Text block:
---------------

Identifying Patients at Risk of Delay in Starting Cancer Treatment Using Multi-Level Machine Learning Models
Key Highlights :
Cancer is a leading cause of death worldwide and timely treatment initiation is essential for improving clinical outcomes. However, socioeconomically disadvantaged patients and those living in low-resource neighborhoods often experience delays in treatment initiation after diagnosis, which significantly affects their clinical outcomes. To address this issue, researchers have developed multi-level machine learning models that incorporate clinical and demographic data of cancer patients and neighborhood-level social determinants of health data to identify patients at an increased risk of delay in starting cancer treatment.
A study published in JAMA Network Open evaluated the predictive efficacy of four different machine learning models, including group least absolute shrinkage and selection operator, Bayesian additive regression tree, gradient boosting, and random forest. The study included adult patients with breast, lung, colorectal, bladder, or kidney cancer who were diagnosed between 2013 and 2019 and subsequently treated at Fox Chase Cancer Center in Philadelphia. Patient data related to cancer diagnosis-first treatment interval, health and demographic characteristics including race, ethnicity, laboratory findings, and comorbidities, as well as neighborhood-level health variables, were incorporated into the machine learning models.
The group least absolute shrinkage and selection operator (LASSO) model was selected as the optimal machine learning model based on its discrimination, calibration, and interoperability. The model predicted that patients were less likely to experience a delay if they were diagnosed at the treating center, had the index cancer as their first malignant neoplasm, were Asian or Pacific Islander or White, had private insurance, or had late-stage disease. In contrast, patients with certain comorbidities or increased creatinine levels were more likely to experience a delay. Regarding neighborhood-level social determinants, the model predicted that patients belonging to the most socioeconomically deprived areas were more likely to experience a delay as compared to those belonging to the least socioeconomically deprived areas.
The study results demonstrate that multi-level machine learning models can effectively identify cancer patients who are at a greater risk of experiencing treatment delays of more than 60 days after their initial cancer diagnosis. However, the model showed lower predictive effectiveness in vulnerable populations, such as Black patients and those residing in the most deprived areas. Future studies should include a higher proportion of vulnerable populations and more relevant social variables to improve the model performance.

---------------

Work item A:
Rewrite the paragraph of the cancer treatment delay article that begins "The group least absolute shrinkage and selection operator (LASSO) model was selected" as a short bulleted list that keeps its main facts.
Work item B:
Name every machine learning model that the cancer treatment delay article says the study evaluated.
Work item C:
Please copy word for word the passage of the cancer treatment delay article from "The group least" up to and including "socioeconomically deprived areas.".

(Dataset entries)
---------------

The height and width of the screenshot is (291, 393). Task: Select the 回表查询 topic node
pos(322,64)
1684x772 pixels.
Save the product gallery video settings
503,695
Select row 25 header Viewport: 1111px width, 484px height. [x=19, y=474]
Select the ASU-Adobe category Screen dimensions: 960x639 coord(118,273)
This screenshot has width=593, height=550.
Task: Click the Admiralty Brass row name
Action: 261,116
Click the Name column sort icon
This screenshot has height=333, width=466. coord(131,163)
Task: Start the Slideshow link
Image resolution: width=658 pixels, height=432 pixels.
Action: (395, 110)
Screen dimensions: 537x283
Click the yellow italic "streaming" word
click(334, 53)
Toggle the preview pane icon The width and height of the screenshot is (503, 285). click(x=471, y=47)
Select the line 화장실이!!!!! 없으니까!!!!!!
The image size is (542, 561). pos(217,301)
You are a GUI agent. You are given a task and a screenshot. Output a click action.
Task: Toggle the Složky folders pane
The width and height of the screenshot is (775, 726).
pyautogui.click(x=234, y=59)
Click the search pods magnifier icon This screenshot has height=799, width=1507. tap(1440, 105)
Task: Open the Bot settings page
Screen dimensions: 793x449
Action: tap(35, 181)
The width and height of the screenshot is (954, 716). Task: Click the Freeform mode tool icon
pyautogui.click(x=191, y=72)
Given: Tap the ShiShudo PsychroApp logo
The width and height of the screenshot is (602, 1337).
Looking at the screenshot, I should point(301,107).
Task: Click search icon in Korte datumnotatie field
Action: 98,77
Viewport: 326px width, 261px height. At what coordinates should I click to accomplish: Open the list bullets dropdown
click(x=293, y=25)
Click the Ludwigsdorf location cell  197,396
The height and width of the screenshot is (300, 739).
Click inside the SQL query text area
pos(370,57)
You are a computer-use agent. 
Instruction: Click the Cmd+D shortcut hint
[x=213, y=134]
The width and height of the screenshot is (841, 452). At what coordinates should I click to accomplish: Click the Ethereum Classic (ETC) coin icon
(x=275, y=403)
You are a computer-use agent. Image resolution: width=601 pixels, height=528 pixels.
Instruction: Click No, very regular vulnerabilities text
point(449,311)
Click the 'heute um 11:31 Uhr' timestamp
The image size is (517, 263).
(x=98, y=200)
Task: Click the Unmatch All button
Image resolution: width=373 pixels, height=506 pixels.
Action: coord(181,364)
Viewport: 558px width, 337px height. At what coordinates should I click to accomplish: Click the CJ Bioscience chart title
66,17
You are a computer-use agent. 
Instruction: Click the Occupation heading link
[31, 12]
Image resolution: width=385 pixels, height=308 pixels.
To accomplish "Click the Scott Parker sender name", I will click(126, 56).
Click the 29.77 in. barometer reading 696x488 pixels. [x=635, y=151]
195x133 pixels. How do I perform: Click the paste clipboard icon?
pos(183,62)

---------------

Response A:
- Group LASSO was chosen as the optimal model for its discrimination, calibration, and interoperability.
- Patients were predicted to be less likely to face a delay if they:
  - were diagnosed at the treating center
  - had the index cancer as their first malignant neoplasm
  - were Asian or Pacific Islander or White
  - had private insurance
  - had late-stage disease
- Patients with certain comorbidities or increased creatinine levels were predicted to be more likely to face a delay.
- Patients from the most socioeconomically deprived areas were predicted to be more likely to face a delay than those from the least deprived areas.

Response B:
- Group least absolute shrinkage and selection operator (LASSO)
- Bayesian additive regression tree
- Gradient boosting
- Random forest

Response C:
The group least absolute shrinkage and selection operator (LASSO) model was selected as the optimal machine learning model based on its discrimination, calibration, and interoperability. The model predicted that patients were less likely to experience a delay if they were diagnosed at the treating center, had the index cancer as their first malignant neoplasm, were Asian or Pacific Islander or White, had private insurance, or had late-stage disease. In contrast, patients with certain comorbidities or increased creatinine levels were more likely to experience a delay. Regarding neighborhood-level social determinants, the model predicted that patients belonging to the most socioeconomically deprived areas were more likely to experience a delay as compared to those belonging to the least socioeconomically deprived areas.